En mühimi de, din ve vicdan hürriyeti noktasında büyük risk alarak icraatta bulundular. Denilebilir ki, bu uğurda lider ve yönetim kadrosundan şehitler verdiler.
Devrildiler, itildiler, kakıldılar; ancak, yine de yılmadılar ve başlattıkları memleket hizmetine kaldıkları yerden devam ettiler.
Şimdi, bir kez daha tek başına iktidara namzet olacak bir duruma geldiler.
Milletin, ülkenin pek ağırlaşmış sorunları var, cesurâne hizmet bekleyen nice meseleleri var.
Daha öncekiler gibi, bu büyük meselelerin üstesinden yine ancak Demokratlar gelebilir.

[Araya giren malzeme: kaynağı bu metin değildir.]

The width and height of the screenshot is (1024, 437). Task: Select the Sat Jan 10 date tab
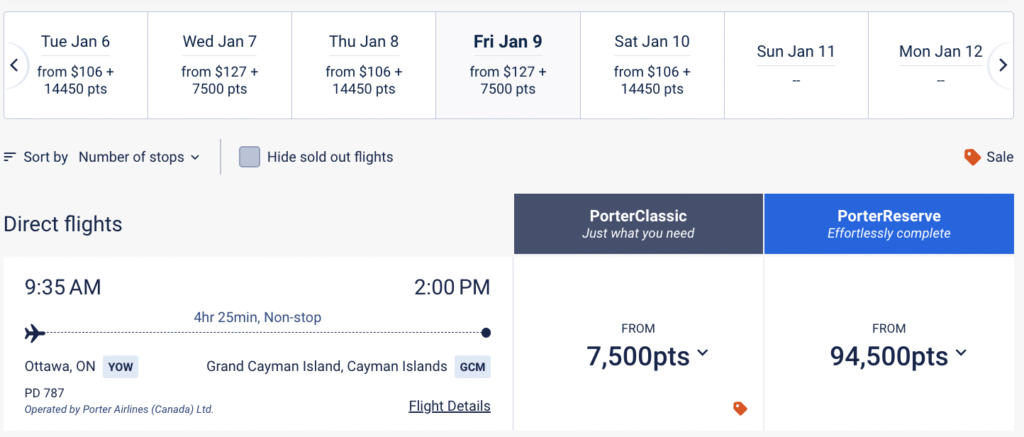click(x=652, y=65)
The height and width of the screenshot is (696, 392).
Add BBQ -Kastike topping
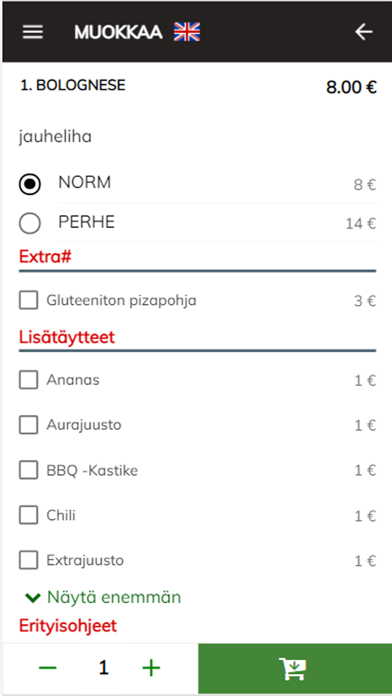pyautogui.click(x=28, y=471)
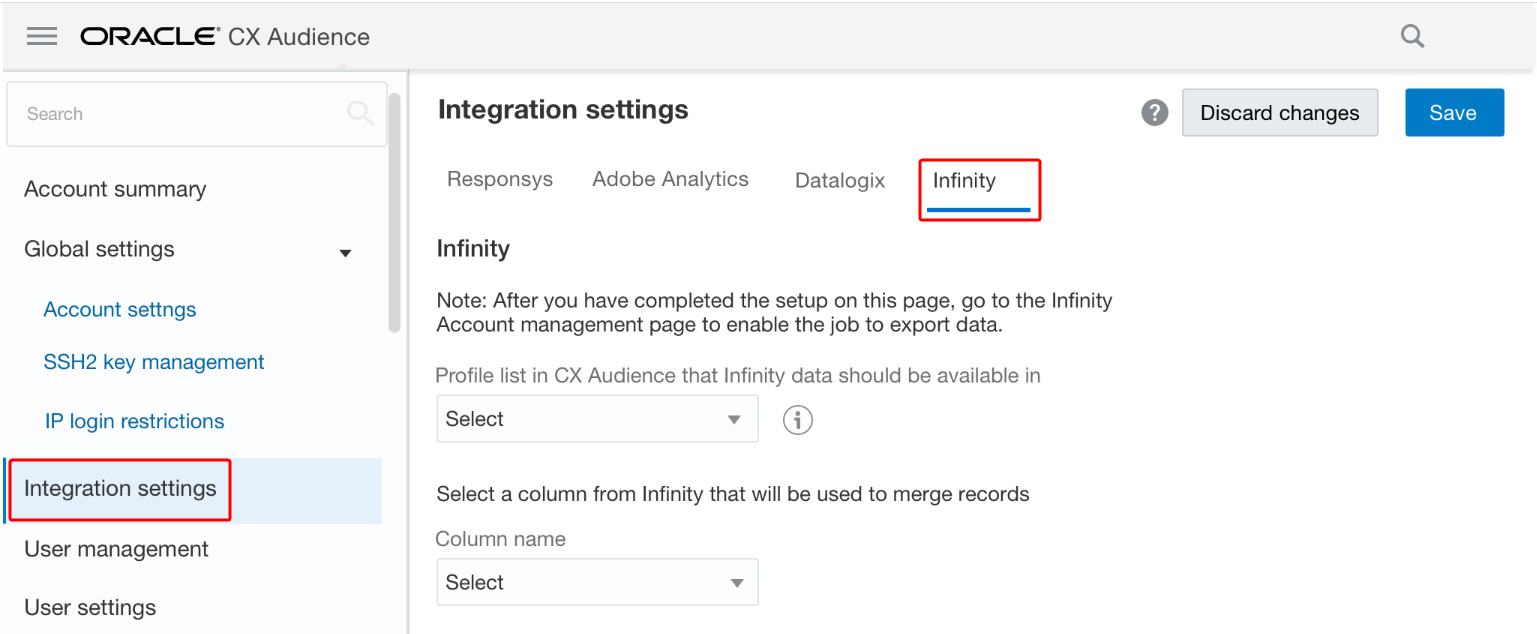Select the Infinity tab
The image size is (1537, 634).
tap(965, 181)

Yeter ki, o­nlara "nokta-i istinat" olacak kimseler, yani o isimsiz kahramanlar, yerinde sağlam dursunlar ve üzerine düşeni hakkıyla yapmaya çalışsınlar. Önemli bir hususu tekraren hatırlatarak bitirelim: Üstad Bediüzzaman'ın ifade buyurduğu gibi, Kur'ân'ın malı olan Risâle-i Nur, dünyada hiçbir siyasete âlet ve tabi olamaz. Risâle-i Nur talebelerinin Demokratlara bir "nokta-i istinat" olmaları ise, bizzat bu eserlerin müellifi tarafından vasiyet derecesinde tavsiye ediliyor.